### [DESKRIPSI TUGAS]
Ganti "Results tab" dengan "Summary tab" pada data mulai dari baris yang memuat "Given: Select the Results tab" sampai baris yang memuat "Where should I". Tuliskan kembali hanya baris-baris itu tanpa menyertakan gambar.

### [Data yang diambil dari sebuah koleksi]
○ ○ ○

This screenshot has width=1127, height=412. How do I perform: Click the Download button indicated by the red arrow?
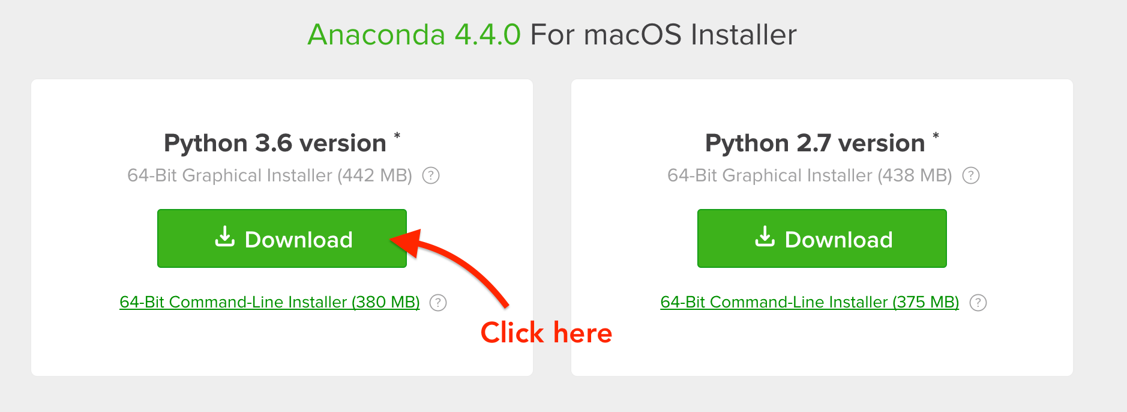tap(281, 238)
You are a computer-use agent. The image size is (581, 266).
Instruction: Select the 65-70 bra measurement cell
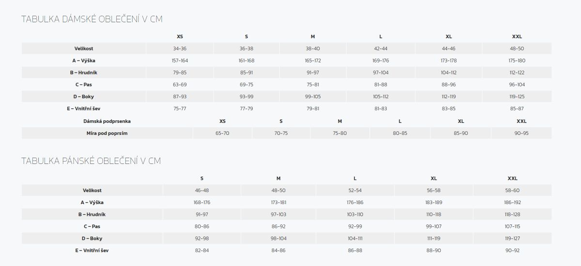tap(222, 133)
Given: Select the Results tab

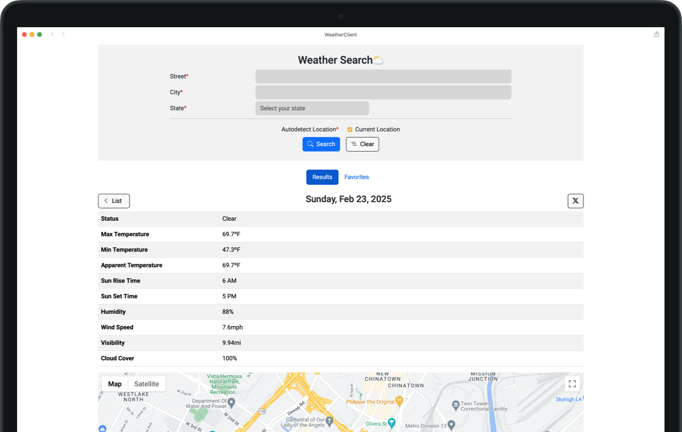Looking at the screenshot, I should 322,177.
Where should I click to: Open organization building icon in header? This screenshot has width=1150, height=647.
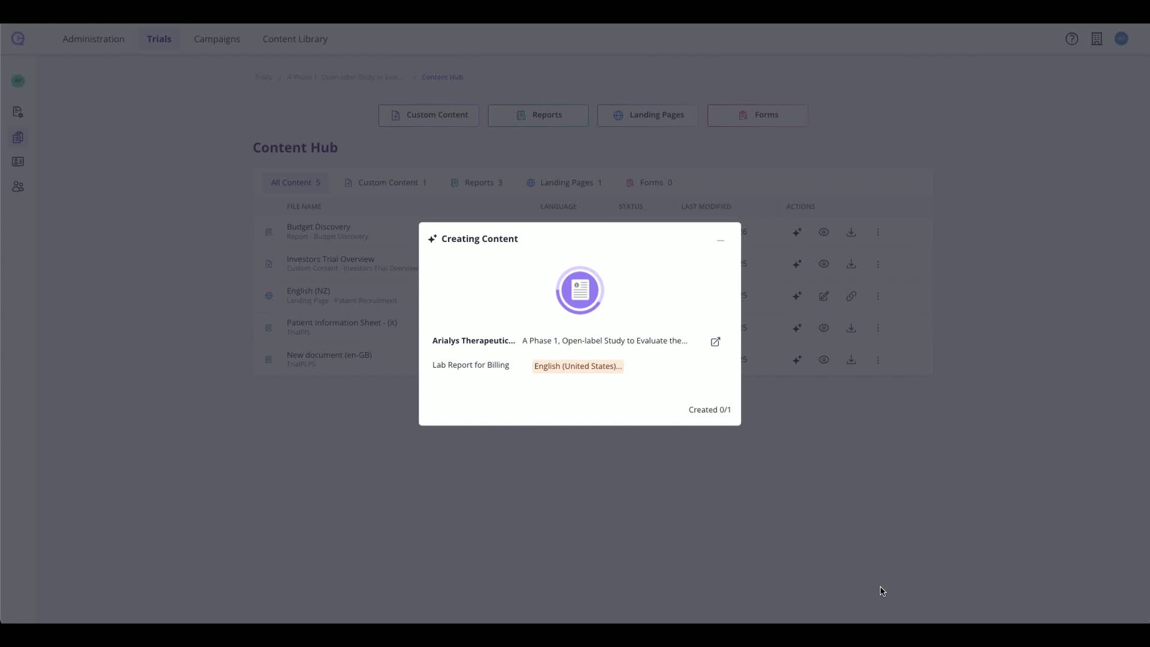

○ ○ ○

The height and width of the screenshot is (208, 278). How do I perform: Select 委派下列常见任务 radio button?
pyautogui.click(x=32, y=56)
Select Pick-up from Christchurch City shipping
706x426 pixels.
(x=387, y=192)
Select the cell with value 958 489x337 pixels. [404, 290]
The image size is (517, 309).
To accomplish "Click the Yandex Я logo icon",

○ ○ ○

### [HASIL TUGAS]
Given: Select the Summary tab

Looking at the screenshot, I should 322,177.
Where should I click to: Open organization building icon in header? This screenshot has width=1150, height=647.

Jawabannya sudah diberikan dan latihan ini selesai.